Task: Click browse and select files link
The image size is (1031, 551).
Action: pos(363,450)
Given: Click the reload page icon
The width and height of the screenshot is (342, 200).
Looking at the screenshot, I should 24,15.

• [What you should do]
Each line from the one containing "Given: Click the reload page icon" to the close of the records must appear in the output exactly, and no other line.

• [Task result]
Given: Click the reload page icon
The width and height of the screenshot is (342, 200).
Looking at the screenshot, I should 24,15.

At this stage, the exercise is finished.